Management
Seek expert advice.
- use of intravenous crystalloid bolus is the mainstay treatment for hypotensive patients (1)
- monitoring of fluid overload and pulmonary edema is encouraged
- if hypotension persists, the use of vasopressor agents is warranted
- use of vasopressors is recommended to restore hemodynamic stability
- epinephrine and dobutamine are recommended in the presence of cardiogenic shock, while norepinephrine is recommended in vasogenic shock
- GI decontamination as a modality is rarely done in the emergency department, given the clinical applicability and time for the administration
- should be considered within the first 1–2 hours post-ingestion of CCBs
- patients who ingest extended-release formulations may benefit from late GI decontamination (>2 hours)
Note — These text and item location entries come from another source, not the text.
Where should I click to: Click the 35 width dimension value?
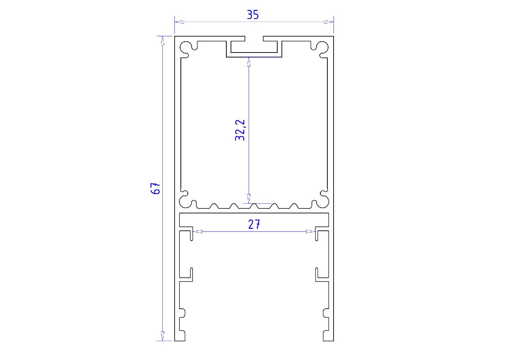(x=253, y=14)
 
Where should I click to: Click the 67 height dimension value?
(x=155, y=188)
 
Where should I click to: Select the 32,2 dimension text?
(x=240, y=130)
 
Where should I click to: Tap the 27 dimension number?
(x=254, y=224)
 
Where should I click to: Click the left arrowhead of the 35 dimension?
(x=179, y=22)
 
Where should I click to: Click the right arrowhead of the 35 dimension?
(x=329, y=22)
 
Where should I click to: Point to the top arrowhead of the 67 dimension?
(x=162, y=41)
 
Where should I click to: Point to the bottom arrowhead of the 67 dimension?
(x=162, y=336)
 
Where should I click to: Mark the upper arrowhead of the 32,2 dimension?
(x=249, y=62)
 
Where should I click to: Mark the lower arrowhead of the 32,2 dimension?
(x=249, y=199)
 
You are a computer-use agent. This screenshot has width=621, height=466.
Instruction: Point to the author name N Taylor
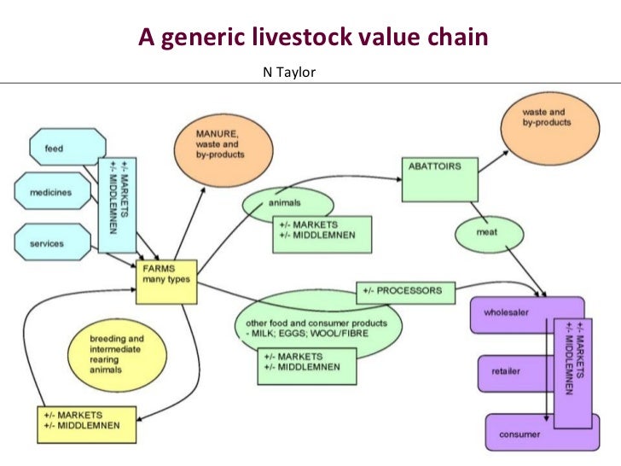pyautogui.click(x=288, y=73)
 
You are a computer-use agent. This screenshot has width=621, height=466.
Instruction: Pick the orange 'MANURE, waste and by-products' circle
pyautogui.click(x=220, y=149)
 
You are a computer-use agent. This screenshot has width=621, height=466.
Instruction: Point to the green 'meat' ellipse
pyautogui.click(x=488, y=231)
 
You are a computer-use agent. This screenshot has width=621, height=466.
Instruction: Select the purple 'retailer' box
pyautogui.click(x=508, y=372)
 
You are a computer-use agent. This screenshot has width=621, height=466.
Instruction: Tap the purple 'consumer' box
pyautogui.click(x=520, y=435)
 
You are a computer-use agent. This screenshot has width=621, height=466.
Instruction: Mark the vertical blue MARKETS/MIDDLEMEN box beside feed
pyautogui.click(x=119, y=203)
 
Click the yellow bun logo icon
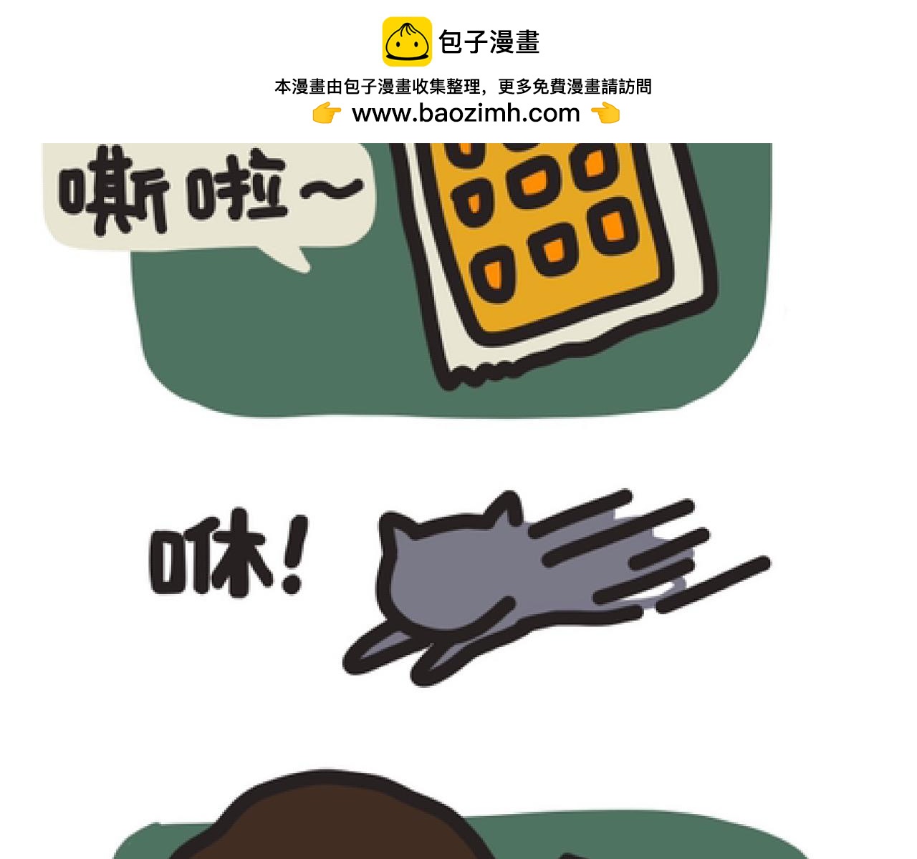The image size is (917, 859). pyautogui.click(x=406, y=42)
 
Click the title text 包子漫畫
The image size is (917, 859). pyautogui.click(x=489, y=42)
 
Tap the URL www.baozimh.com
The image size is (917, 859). pyautogui.click(x=466, y=113)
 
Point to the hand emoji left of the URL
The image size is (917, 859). pyautogui.click(x=327, y=113)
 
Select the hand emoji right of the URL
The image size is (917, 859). pyautogui.click(x=605, y=113)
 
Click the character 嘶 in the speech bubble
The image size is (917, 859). pyautogui.click(x=113, y=190)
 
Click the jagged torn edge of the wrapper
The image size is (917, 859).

- use of this method is not recommended for hemodynamically unstable patients
- atropine may be administered to patients with symptomatic bradycardia after significant CCB exposure
- high-dose insulin should be avoided in the absence of a negatively inotropic co-ingestant (2)
Reference:
- Alshaya OA et al. Calcium Channel Blocker Toxicity: A Practical Approach. J Multidiscip Healthc. 2022 Aug 30;15:1851-1862.
- Isbister GK, Jenkins S, Harris K, Downes MA, Isoardi KZ. Calcium channel blocker overdose: Not all the same toxicity. Br J Clin Pharmacol. 2024; 1-8.